Well, I had a really nice Christmas, birthday, etc... annnd now it's 2009. Time for my good 'ol recounting of the year, wheeee.
In 2008:
I finished high school +++-
I got into my dream art school ++++
I... have no idea what I'm going to do with degree from said art school --
I got all As and Bs in my first semester of said art school +
Met my epic roommates +-
I feel like I'm just not as smart as I used to be due to the lack of challenging classes ---
Got an apartment +++-
Moved out on my own ++--
Had serious depression for... almost the entire year --------
I had a downright ridiculous amount of drama with my boyfriend --------
We made it through the drama and are better than ever +++++++++
Prom 2008... was largely an extreme disappointment --+
Senior year in general was a pretty big disappointment. ---
The economy and country ASPLODED. ----
I voted! ++
Obama got elected ++
I started looking into stuff like politics and religion and began to really think for myself, as opposed to going along with my parents brainwashing +++
My metabolism slowed down so I started gaining weight ---
I started exercising +
I have fun exercising ++
I've gained some downright ridiculous paranoia and anxiety issues ----
I've grown distant from almost all of my friends ----
A lot of my friends are way different than they used to be, hence the first one ---
I feel like I've just gotten a lot colder and have a harder time getting close to people ---
Made several new friends ++
Reunited with some old ones ++
Joined Riftstream, which fills me with glee ++
I. UNF. AM. UNF. KARL. +
LM started up again... only to die again. ++--
I managed to finish two chapters of CP ++
I didn't finish CP like I said I would -
I saw TTGL, Lucky Star, Haruhi, Black Lagoon and Soul Eater. Twas good times. ++
The Dark Knight and Wall-E. That is all. +
Discovered Law of Talos and Unknown-person's ridiculously awesome characters. ++
Came up with an original character! What the hell? ++
Beat the .hack//G.U. series. Moar good times. +
Found that I actually like my family ++
Got over my fear of my boyfriend's family... I really feel like I belong at his house now +++
Played some FPS like BioShock and Portal, found I don't suck so bad at the genre and I actually enjoy playing those games +
Got my macbook ++
Spent the night with boyfriend, good times ++
Overall I'd say I'm a better person ++++
Final count: 66 +, 55 -
Wow... throughout the past year all I could seem to think about was how much my life has been sucking lately and what a terrible year this has been. To be honest, I think this was the hardest year of my life, as ridiculously melodramatic as that sounds. I think 2008 was hard for everyone, re At the beginning of last year I made a resolution to angst less, and I think I ended up angsting more than I ever have. There was the whole extreme depression thing, the suicidalness, the art block, the massive disappointment at the end of senior year, the serious anxiety and paranoia issues, the constant drama... it still kind of hurts just to think about it all, really. Yet when it comes down to it, all the little good things come together to outweigh the bad. Here at the end of it all I think I've become a stronger, better person and I'm glad for that.
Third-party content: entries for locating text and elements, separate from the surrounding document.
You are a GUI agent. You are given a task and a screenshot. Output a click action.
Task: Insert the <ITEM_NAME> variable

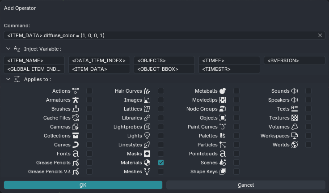point(36,60)
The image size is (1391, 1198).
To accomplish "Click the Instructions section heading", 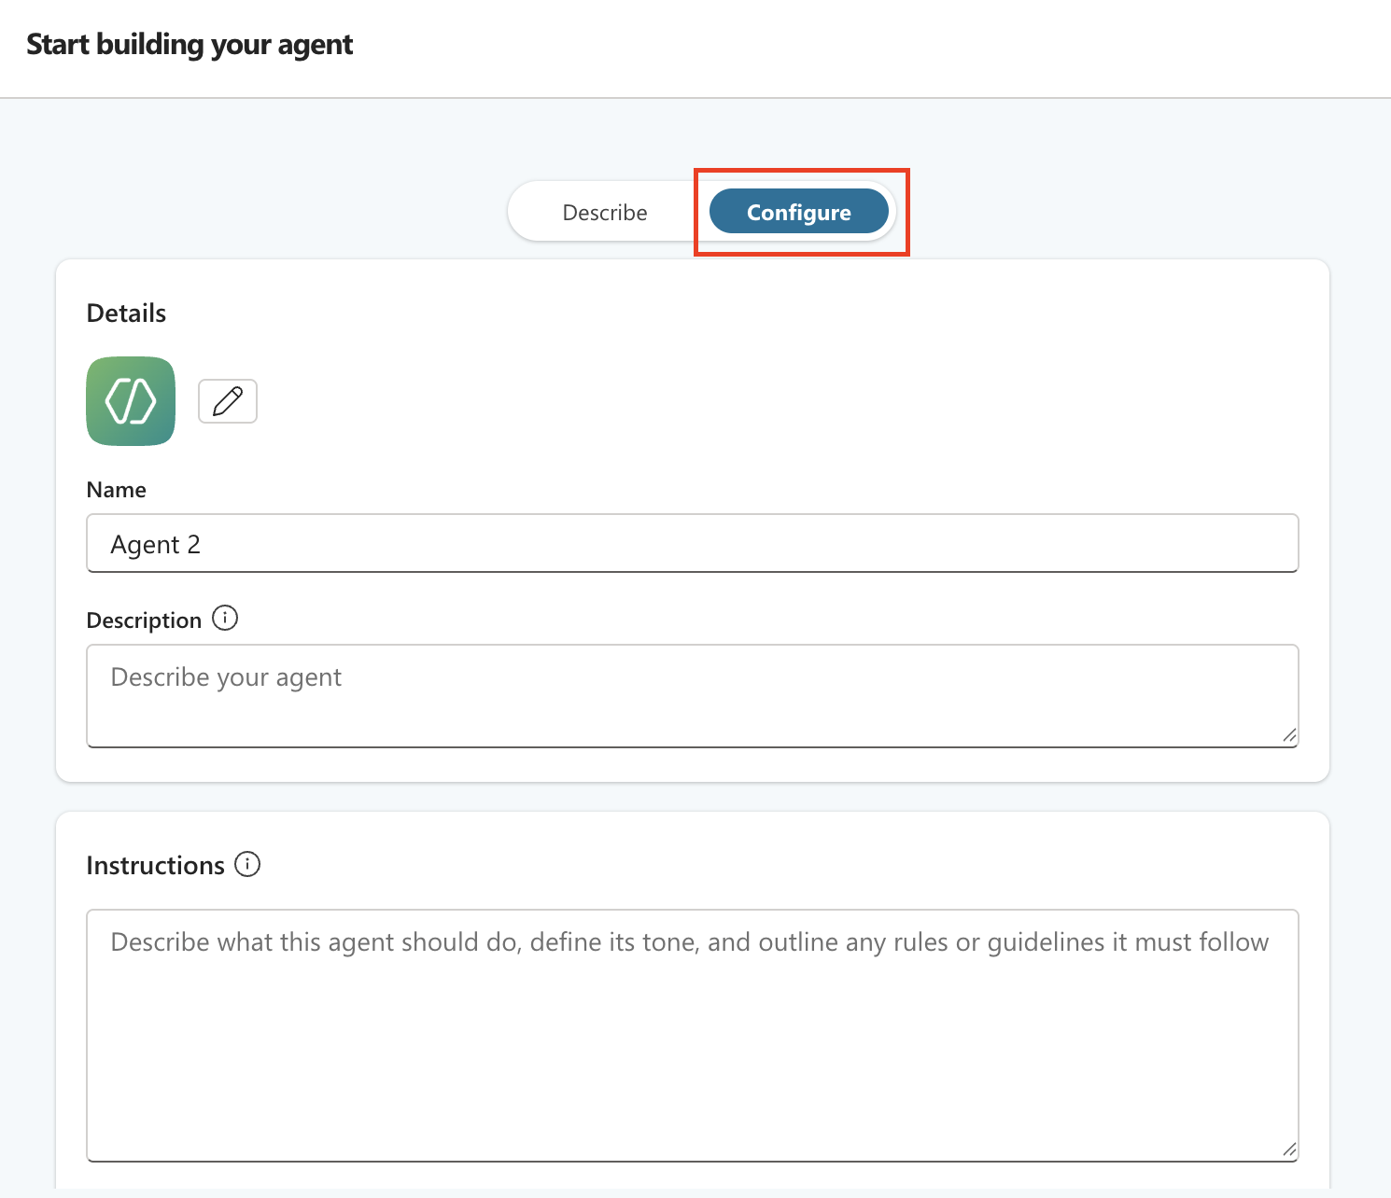I will coord(155,866).
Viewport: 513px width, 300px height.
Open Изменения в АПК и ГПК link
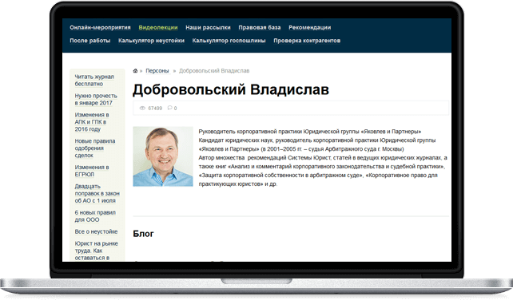point(92,122)
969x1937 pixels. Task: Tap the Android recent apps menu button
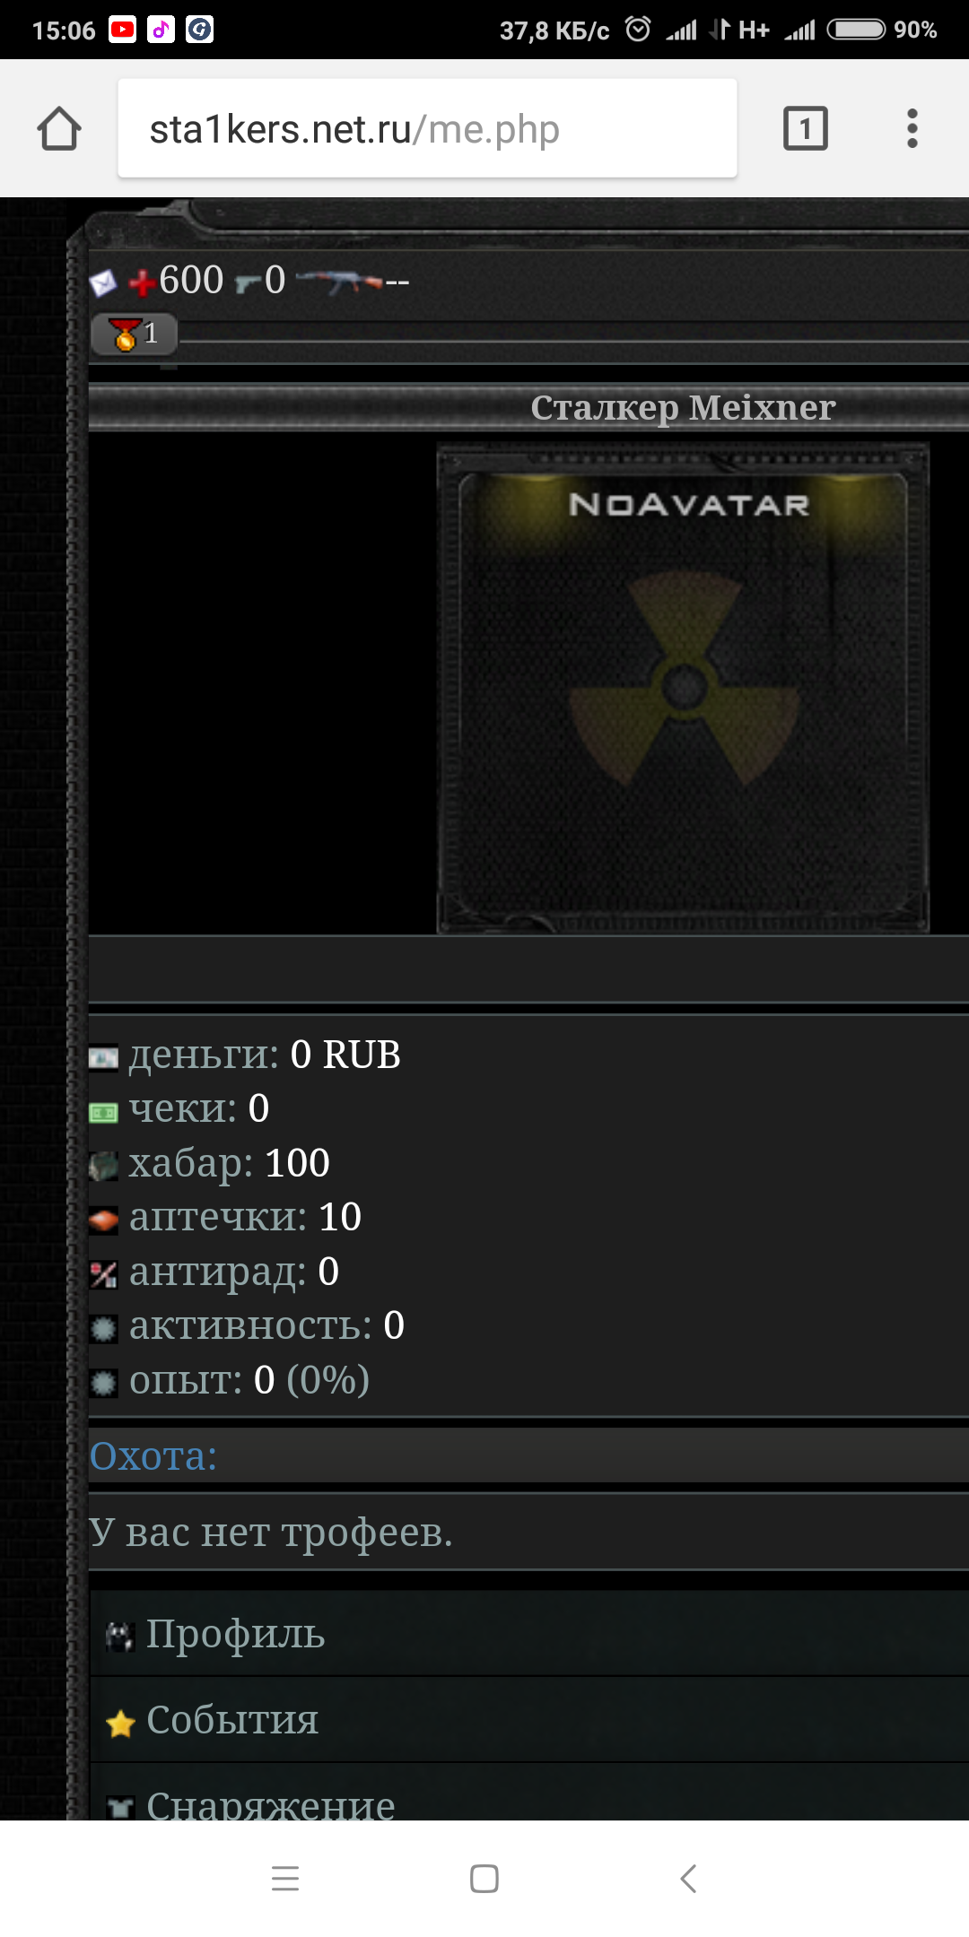tap(285, 1878)
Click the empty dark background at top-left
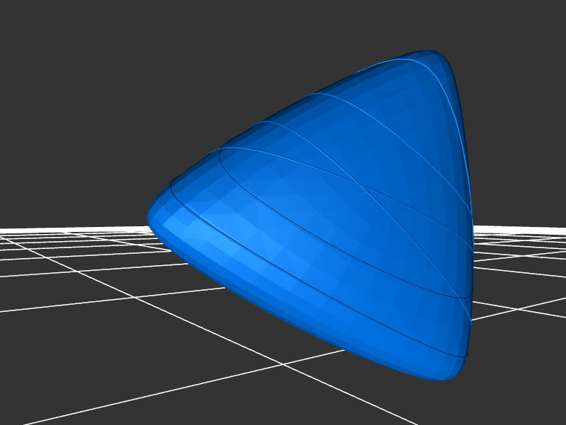Image resolution: width=566 pixels, height=425 pixels. [x=71, y=71]
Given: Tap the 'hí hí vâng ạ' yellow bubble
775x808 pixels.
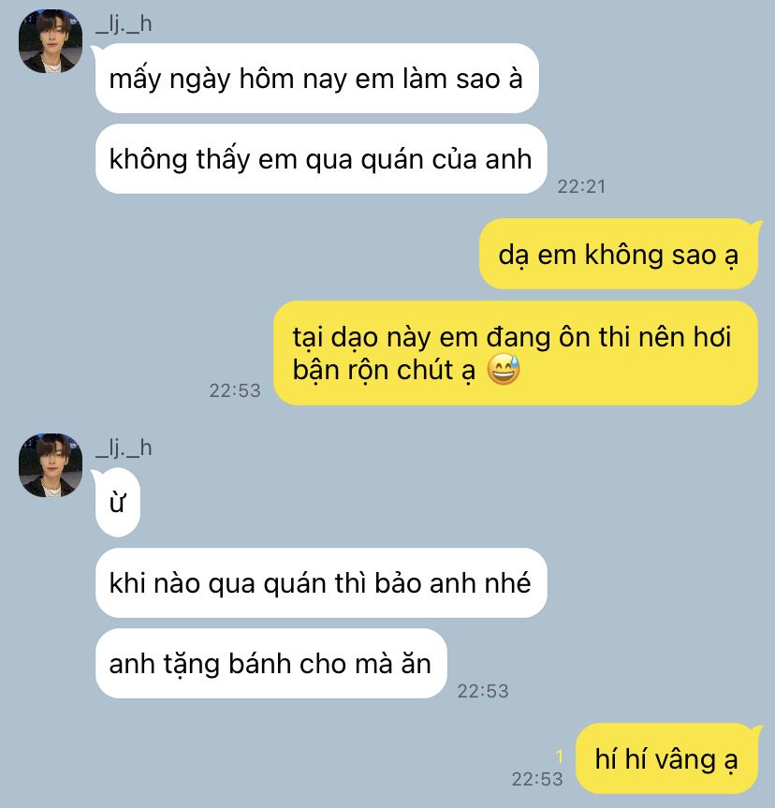Looking at the screenshot, I should click(x=666, y=758).
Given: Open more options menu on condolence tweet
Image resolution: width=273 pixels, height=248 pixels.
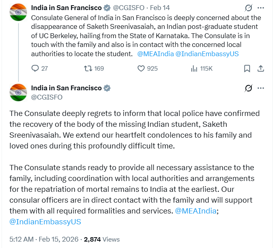Looking at the screenshot, I should [261, 88].
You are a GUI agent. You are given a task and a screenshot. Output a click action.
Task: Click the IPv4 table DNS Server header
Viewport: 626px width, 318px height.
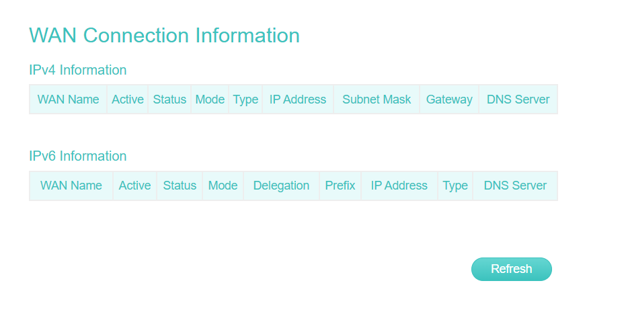pyautogui.click(x=518, y=100)
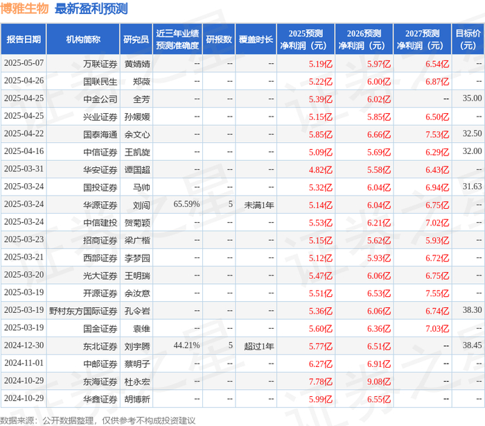The height and width of the screenshot is (426, 485).
Task: Select 2025预测净利润 column header
Action: (x=306, y=40)
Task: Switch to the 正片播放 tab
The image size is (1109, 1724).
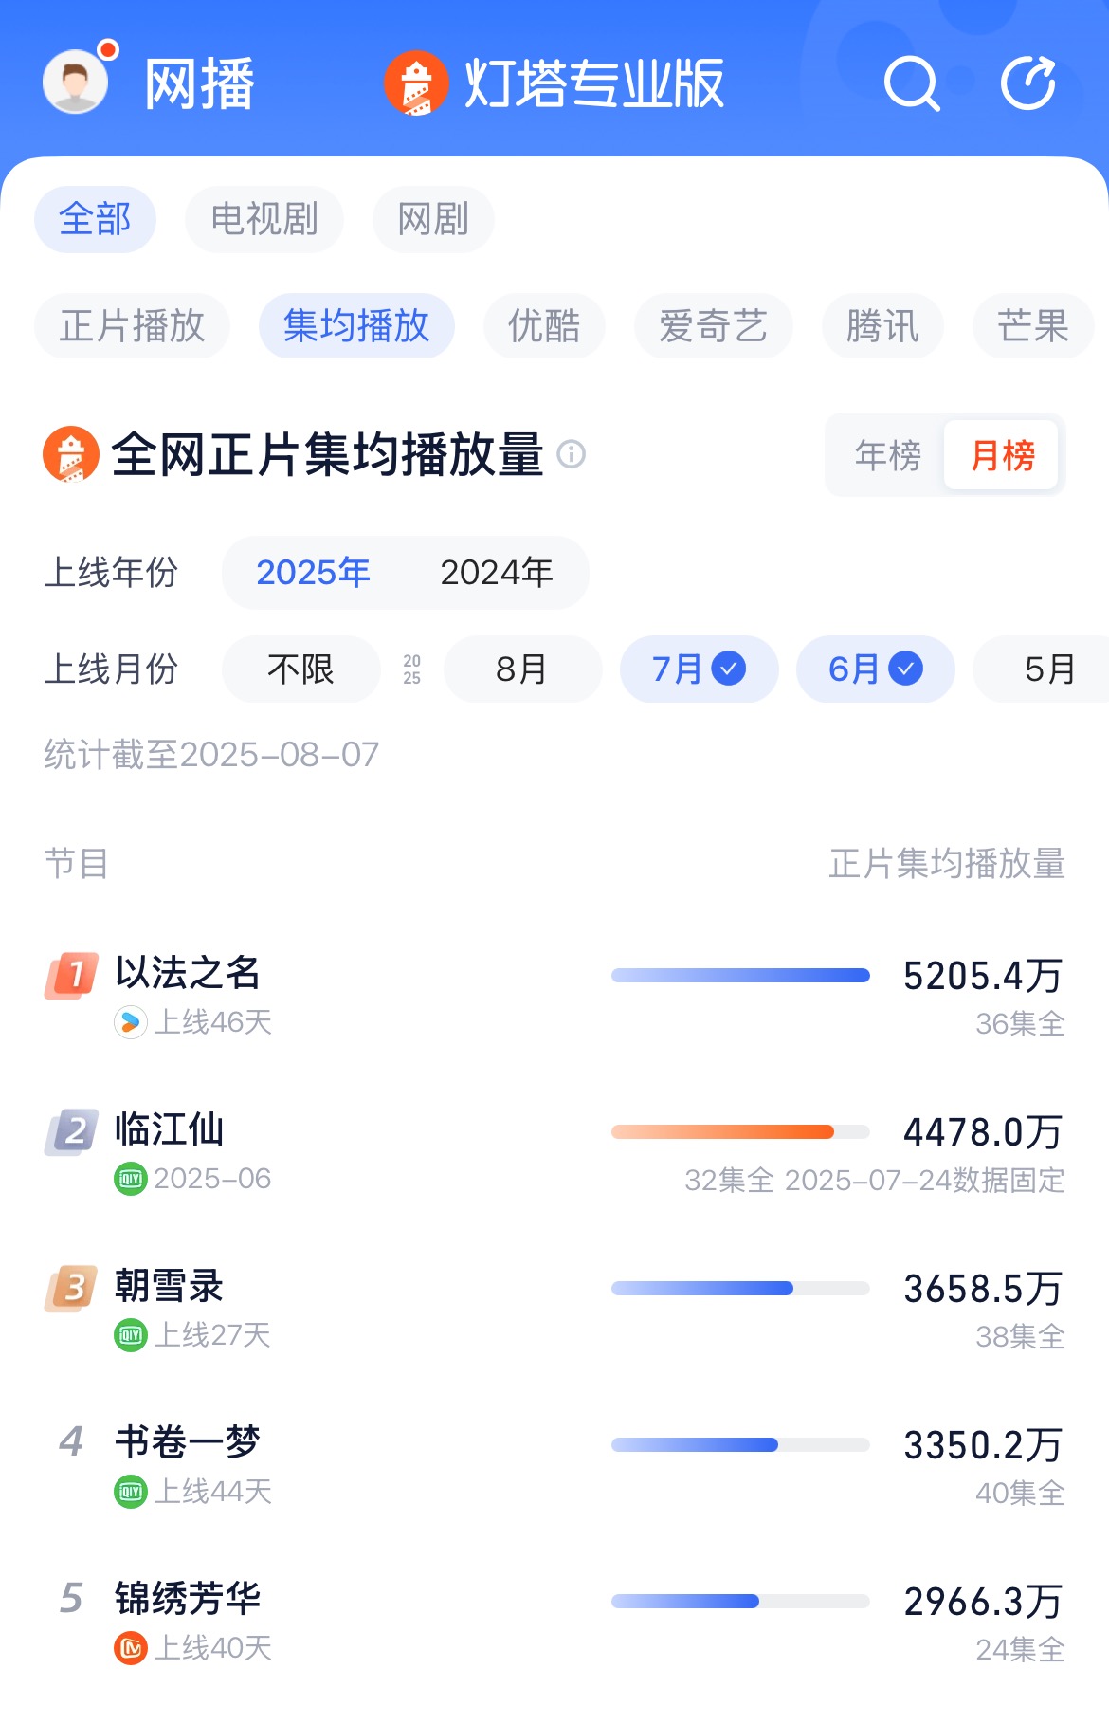Action: click(x=132, y=326)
Funny how these things work. Now if I could just keep myself from getting all scared that next year will be just as bad, hehe.
So yeah... here's to another year. I don't really have any resolutions, I just want to do my best to keep going and hope things will continue to be as good as they've been. All I want is to be happy, really. The way I see it, if I survived 2008, I can survive anything.
Well, here we go. To 2009, may it be better for everyone than 2008 was~!